John Wark and I - this is going back several months now - were discussing Carol Dweck and her research into Growth/Fixed Learning Mindsets and how it relates to out work at Nashville Software School. I had watched some of Carol's TED talks, and read a few articles she had published, but John suggested that we buy her book Mindset for the entire instruction staff. I completely agreed, and we told everyone to read the book in stages. At our weekly Learning Team meeting, we would have a discussion about what everyone has read so far. The point was to take her conclusions and assertions and devise strategies that would help students, and help us as coaches.
After about a month everyone had finished the book, and we had lengthy, and at times heated, discussions about how the conclusions, how each team member felt about it personally, and then how we could apply things in the classroom. What was the most helpful is that we could name this "Thing" that we had known about some students for years.
Two Types of Students
When presented with the challenge of an accelerated bootcamp, and then all of the individual challenges that are along that path, some students jump at the chance to learn everything possible and accept that they won't understand everything the first, second, or even third time they try it. However, they know that eventually they will.
Unfortunately, other students crumble, cringe, and retreat from the challenge. They fear pushing up their code to Github for the world (and, worse, their peers and instructors). They don't do any coding if they feel they don't Truly Understand everything there is to know about what we're currently focusing on in. They don't ask for help. They will stare at their screen for hours upon hours thinking, "If I just think a little harder, or read one more article, it will all click for me."
Now we have some guidance for helping these students. Some are already in the growth mindset, and some are deeply trapped by their fixed mindset.
Starting a month ago, I asked both the full-time staff, and the part-time staff to think about and record strategies that they have used over the years to help students understand that failure is a source of learning, not shame.
Here's what we all came up with.
Growth Mindset Strategies
- Lightning Exercises.
- Foundation Workshops.
- Morning Memes.
- Value Awards.
- Being clear that their focus on projects is learning, not completing
- Being intentional about creating an environment - both for students and from instructional team - that mistakes are not to be feared, but to be seen as a learning opportunity.
- Personal professional stories about when shit happened and the world didn't end.
- Mantra: You don't know it yet.
- Have students talk at their currrent level of understand about the code and coach on how to ask questions, and empathize about their understanding.
I will discuss some of the strategies here, but the strategies that are hyperlinked above have individual articles about them.
Focus on Learning, not Completing
Starting 3 cohorts ago, I started being very explicit with students that their job on a group project was to learn a very specific set on concepts, which I would itemize for them. We show them the sprint ceremonies and have them decide on which tickets they feel they can complete in a week-long sprint, but I make it very clear that it is for educational purposes only. I do not hold them accountable for completing the number of tickets they chose. The phrase I use most often is, "I don't give a shit how many tickets you complete. It means nothing to me."
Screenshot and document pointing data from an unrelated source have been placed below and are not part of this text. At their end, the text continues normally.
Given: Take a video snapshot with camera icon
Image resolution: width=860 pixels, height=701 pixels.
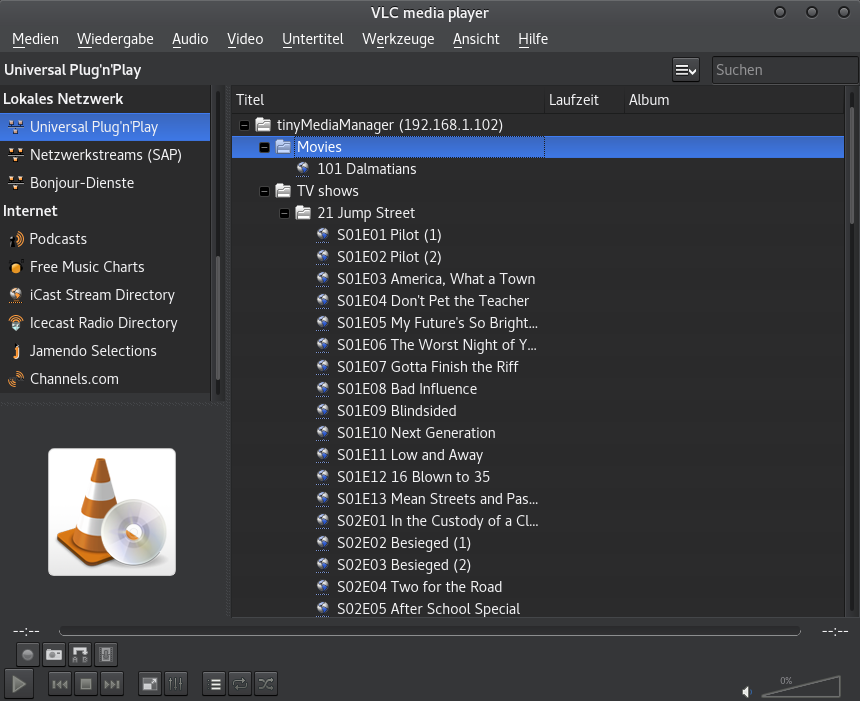Looking at the screenshot, I should coord(55,654).
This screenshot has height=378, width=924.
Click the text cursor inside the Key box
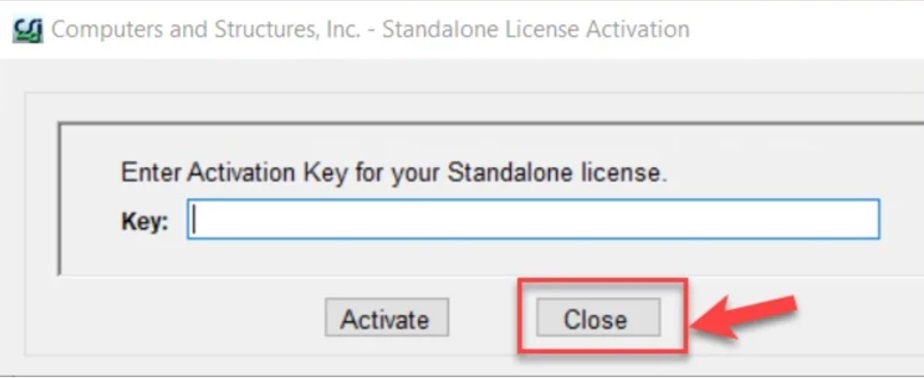pos(196,222)
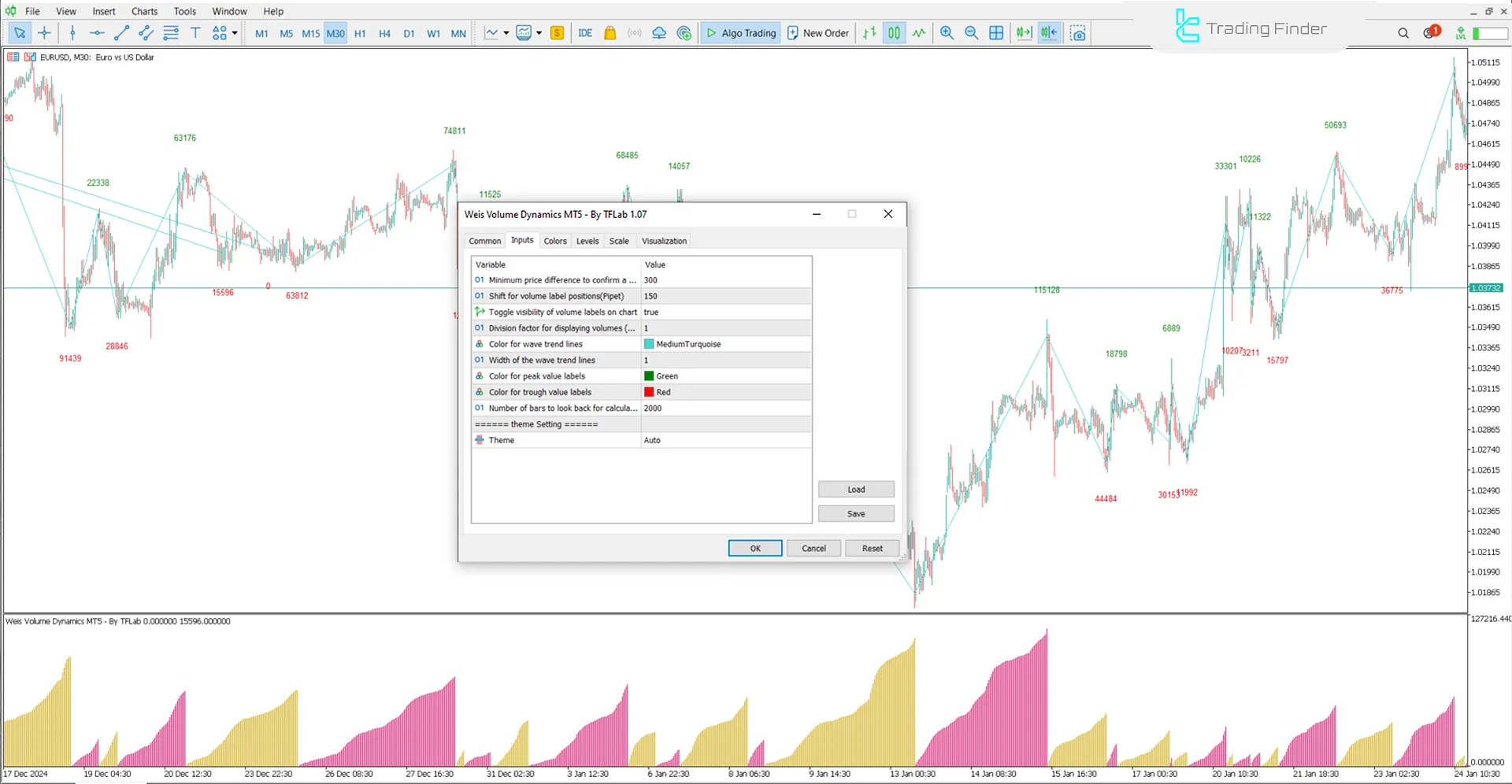The width and height of the screenshot is (1512, 784).
Task: Zoom in on the chart
Action: (947, 33)
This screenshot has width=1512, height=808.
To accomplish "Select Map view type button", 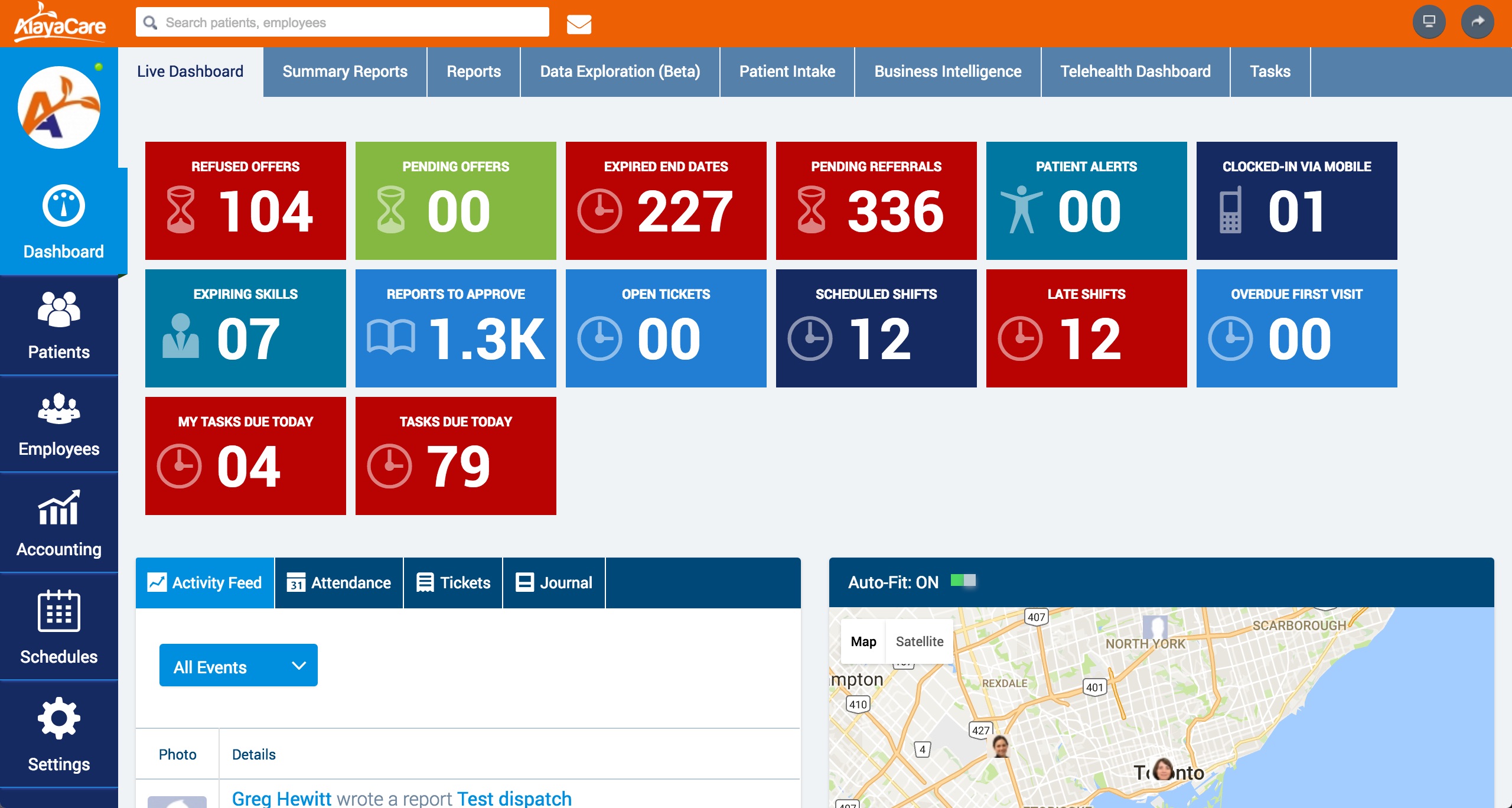I will [x=863, y=641].
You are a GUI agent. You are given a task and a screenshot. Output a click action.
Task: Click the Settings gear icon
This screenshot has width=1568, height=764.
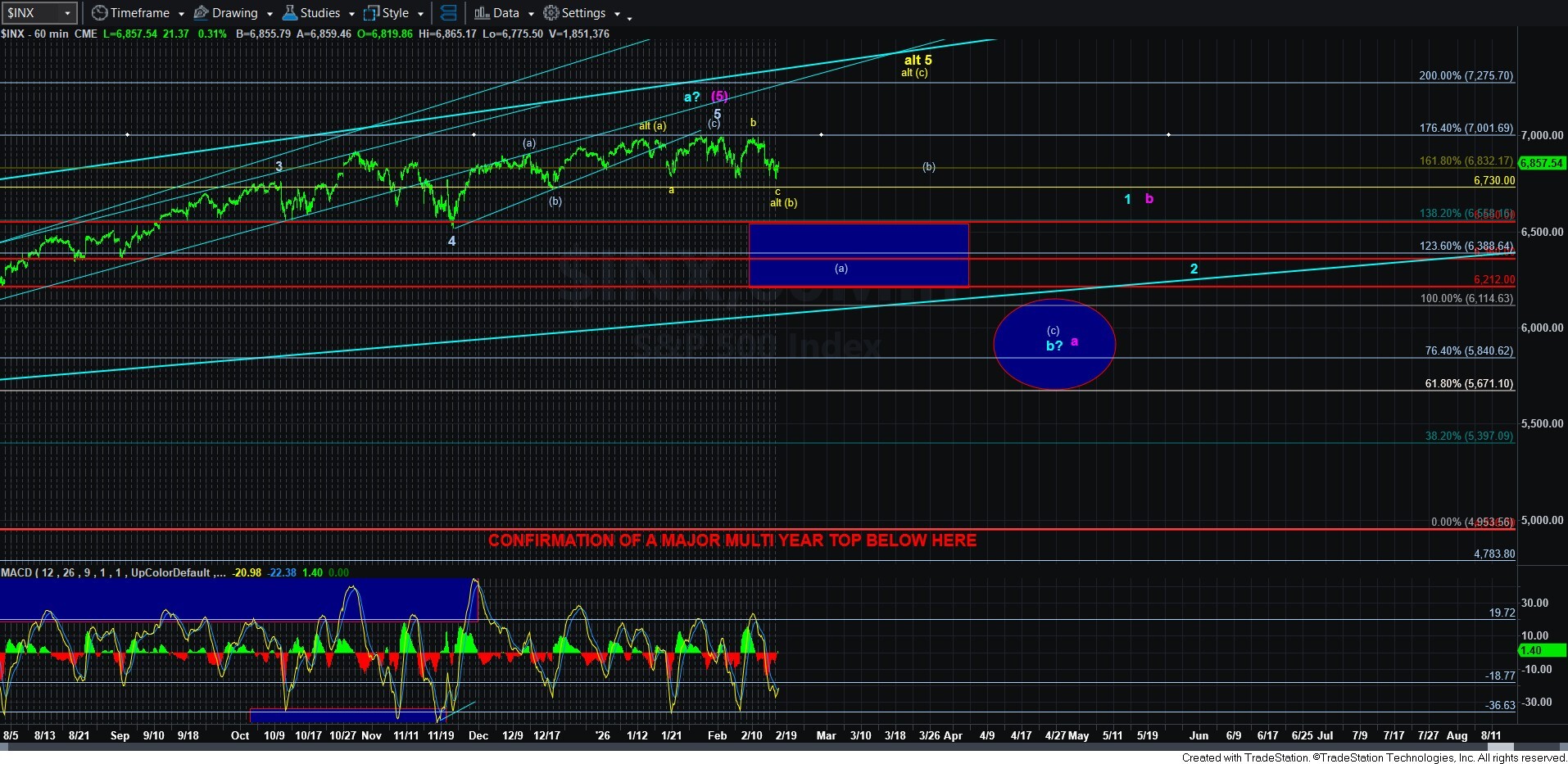551,13
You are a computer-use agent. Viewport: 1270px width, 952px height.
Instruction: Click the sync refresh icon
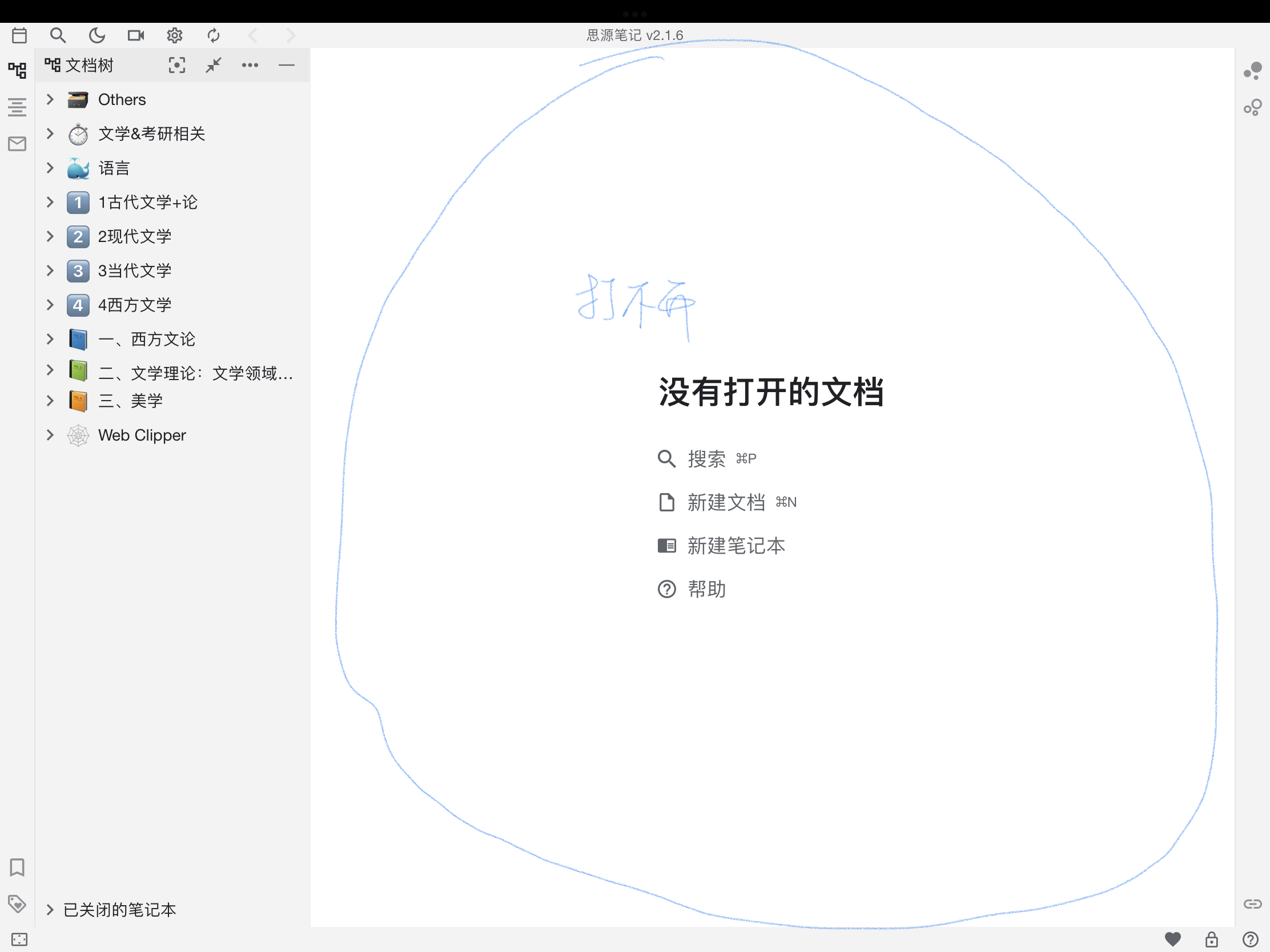214,35
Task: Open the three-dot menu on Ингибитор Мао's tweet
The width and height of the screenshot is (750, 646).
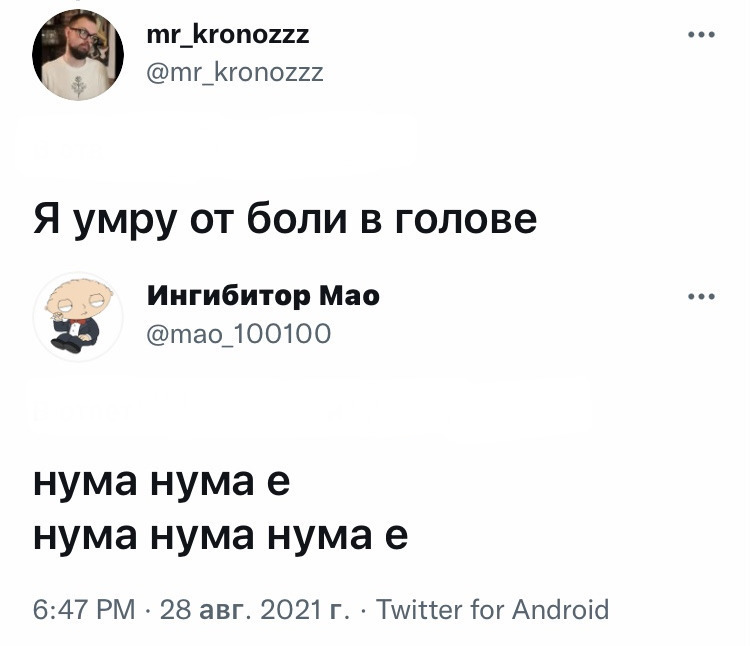Action: click(701, 297)

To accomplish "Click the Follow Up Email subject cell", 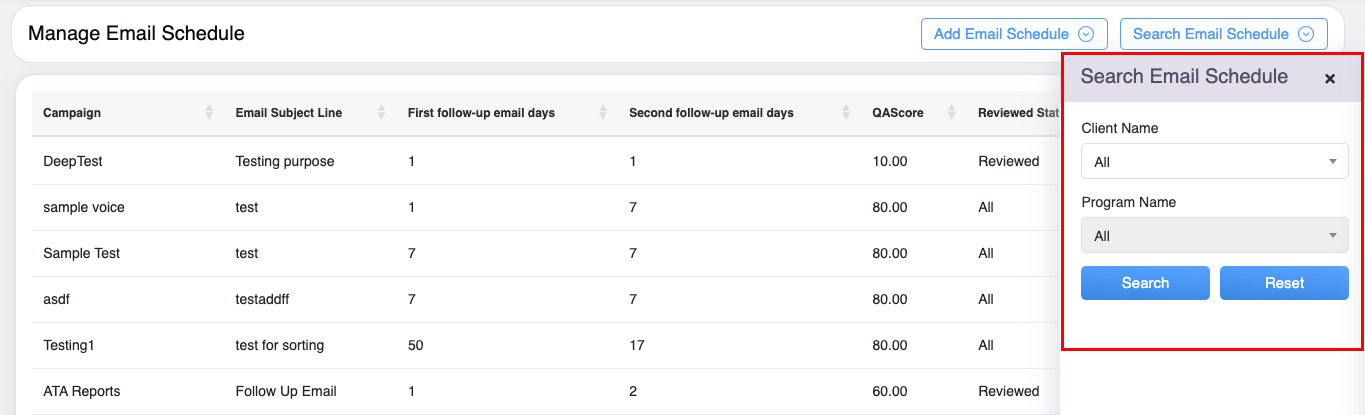I will 285,391.
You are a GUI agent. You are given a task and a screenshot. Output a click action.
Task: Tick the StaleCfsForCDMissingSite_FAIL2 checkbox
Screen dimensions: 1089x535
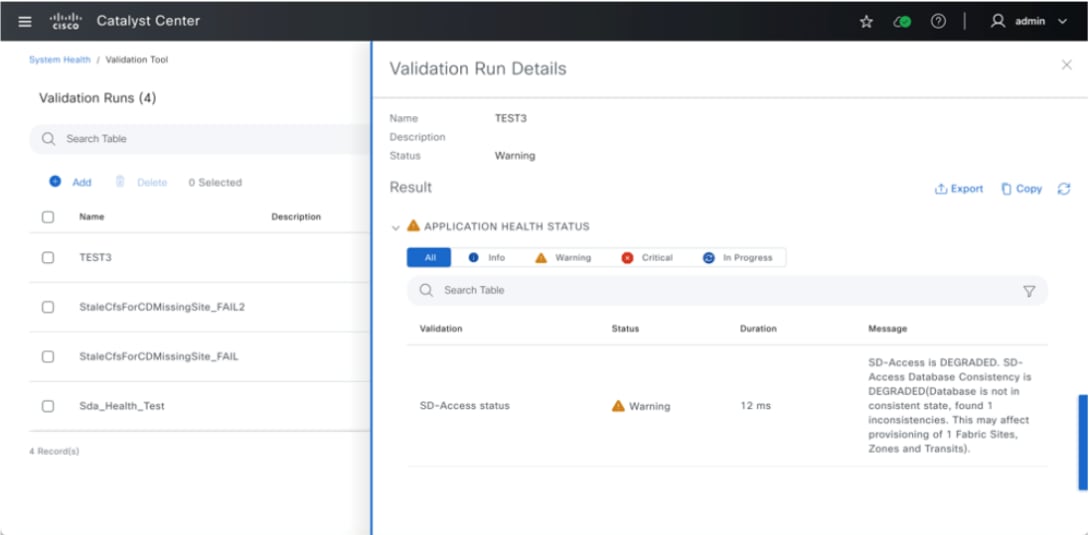(48, 308)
What I hold them accountable for is learning the concepts.
During the sprint retrospective, I ask each team member to discuss specific things that were learned during the sprint. It is usually a mixture of the technical concepts that were applied, and more personal skills involving communication and effective teamwork.
You Don't Know it Yet
This is such as incredibly powerful message that I deliver nearly daily in the first 3-4 weeks of the course. Most students come in with the experience of largely being able to grasp things that they are learning. That's the experience for many of them in traditional education. They learned they could coast and get by.
Not at NSS.
They get a very cold splash of water in the face when they immediately realize how hard the concepts are to grasp, and how quickly we ask them to grasp them. They aren't used to it, and many panic.
Therefore, any time I'm discussing things with an individual student, or the entire cohort, and I see the looks of confusion and panic start to show up, I gently remind them, "You don't know this... yet. It will require time, patience, and practice to understand this concept. If you put pressure on yourself to understand it immediately, then you're doing this wrong."
Every cohort eventually internalizes this message and I start to hear them sharing this encouragement with each other, and then with students that start the course after them.